How the worst restaurants in town manage to not just survive but thrive
Credit: Flickr/Tara Hunt
You can typically spot a bad restaurant from a mile away: Dingy front windows obscure what’s inside as flies hover around a menagerie of cast-off chairs blocking the entrance. Patrons who resemble insane asylum escapees grumble over cigarettes; a massive Trump sign protrudes from the roof, and there’s nothing that can cut through the smell of hundred-year-old grease. Or at least, that’s what the hot dog place around the corner from me is like—a miserable hovel by the name of Oki Dog. At the corner of Fairfax and Willoughby in Los Angeles, it is a pitiful sight to behold.
In this age of online reviews, highfalutin foodies, and Pinterest worthiness, it’s hard to understand how a place like Oki Dog manages to stay open at all. Online, it houses some of the most hilarious yet appalling reviews I’ve ever seen—and this is coming from someone who’s made a hobby out of reading bad Yelp reviews.
According to one such review posted by Bridgyn O., “There were more flies than people eating here. The fries tasted like they were deep-fried in ball sweat.” Jack K. writes, “Oki Dog is a great place to begin a gradual descent into suicide,” while Sam P. says, “I could make a fortune by opening a stomach pumping clinic next door to Oki Dog.”
Somehow, Oki Dog manages to have an overall rating of 3.5 stars on Yelp. But how—how can this be? Consider the Ohio State University study made famous for its discouraging statistic that 60 percent of restaurants fail in their first year, while an even gloomier 80 percent will close before they reach five years. Many good restaurants fail due to a lack of funding, bad management, or ill-conceived menus. Many more should fail due to abysmal food and nonexistent service, but by some strange twist of fate, they press on.
[quote position="left" is_quote="true"]There were more flies than people eating here. The fries tasted like they were deep-fried in ball sweat.[/quote]
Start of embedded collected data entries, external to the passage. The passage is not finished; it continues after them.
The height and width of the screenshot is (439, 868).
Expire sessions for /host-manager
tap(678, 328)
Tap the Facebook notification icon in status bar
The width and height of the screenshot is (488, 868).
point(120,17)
These days, there’s no lack of information online promising restaurant owners they can turn bad reviews into better business practices as long as they follow a few key pieces of advice. One such resource is The Digital Restaurant, a restaurant marketing agency that specializes in caterers and pizzerias. On its website, the company claims that a one-star increase in a restaurant’s Yelp rating can result in a 5 to 9 percent revenue increase. It would seem that every eatery would want to get in on a financial bump of that magnitude, especially if it required relatively little effort.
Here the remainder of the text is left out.